Damn, I ask a lot of questions.
People like to anthropomorphize things around us. Yes, I said “us”. I am a people, too. An-thro-po-mor-phize – attribute human behavior or characteristics to non human things. Why do we do it? Is it narcissism, or just a lack of imagination?
We customarily name inanimate things like storms and ships, we humanize products or services for marketing purposes. Excessively so, in my opinion. The pharmaceutical industry seems especially fond of this marketing angle, what with cartoon bladders and actors wearing colon costumes. Fortunately no anthropomorphized representations of erectile dysfunction – yet.

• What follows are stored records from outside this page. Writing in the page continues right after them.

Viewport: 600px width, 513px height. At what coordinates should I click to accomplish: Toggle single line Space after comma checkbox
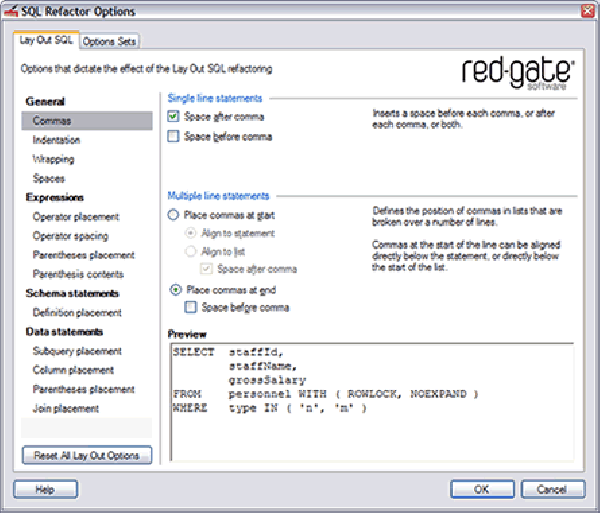[x=174, y=117]
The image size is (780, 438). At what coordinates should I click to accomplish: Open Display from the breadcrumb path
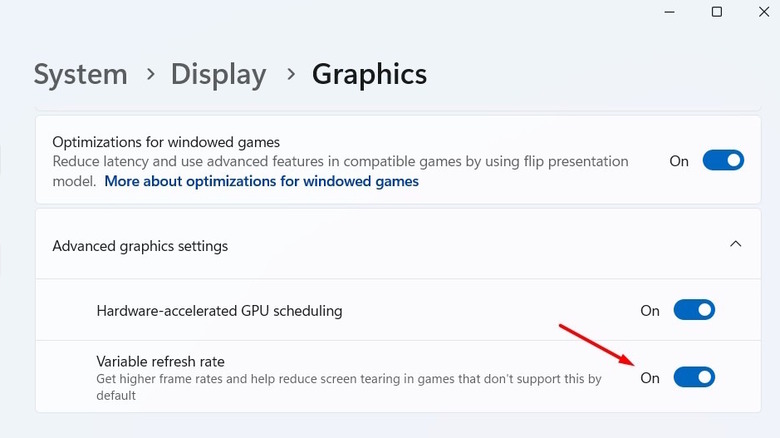(x=218, y=74)
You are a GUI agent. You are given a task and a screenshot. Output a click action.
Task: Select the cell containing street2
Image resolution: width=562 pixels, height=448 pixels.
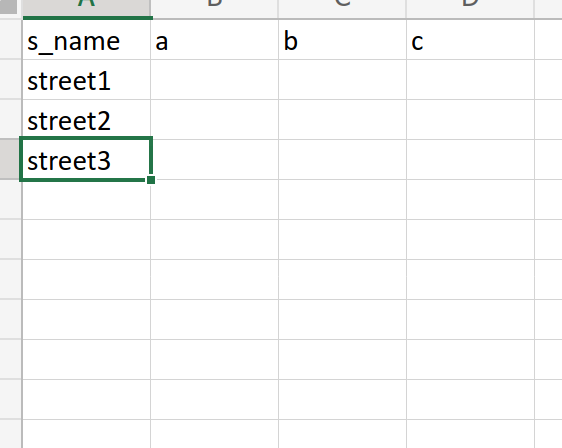coord(86,119)
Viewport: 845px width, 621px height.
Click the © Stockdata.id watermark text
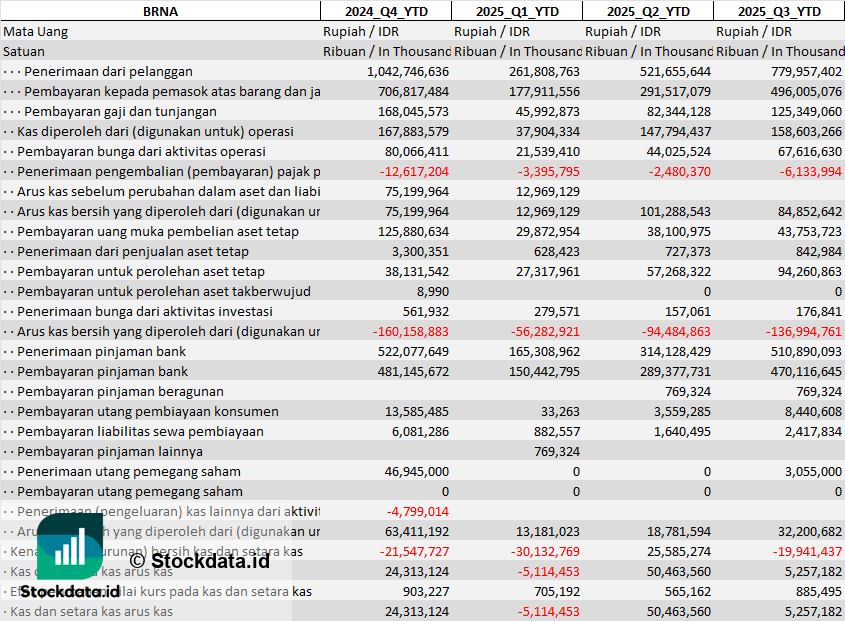[x=199, y=559]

Is this a mechanism we use to try to understand certain concepts, and if so, why? Does it further our understanding of tropical storms to think of them as angry women with a grudge against certain Carribean islands and coastal cities? Do we really need dogs to speak to us for us to know that they like bacon?

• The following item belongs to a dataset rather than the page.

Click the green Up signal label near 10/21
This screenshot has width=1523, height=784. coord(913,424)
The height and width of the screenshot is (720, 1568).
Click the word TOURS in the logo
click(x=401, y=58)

What started me down this particular trail of thought was this article in Smithsonian Magazine entitled What will Extraterrestrial Life Look Like? It seems that the way we imagine extraterrestrial life (at least in the movies) to be very much like us is kind of like the way we anthropomorphize the things around us. In this instance the illustrator goes out of his way to avoid anthropomorphization by using a combination of science and imagination to come up with several possible life forms – none of which resemble humans in the least. It’s as if he hasn’t seen Star Trek or Star Wars and doesn’t know all life forms are at the very least bipedal. Of course I am being facetious – we all know the depictions of extraterrestrials in those shows are reflections of budgetary restrictions. The same reason all the visited planets have Oxygen rich atmospheres. But I digress (as usual).
To me, it’s one of those aspects of human nature that don’t make sense to me, but seems so universal that it must be built in and therefore there must be an underlying purpose that is served. What it is I don’t know – do you?
I said I asked a lot of questions – I didn’t say I had a lot of answers.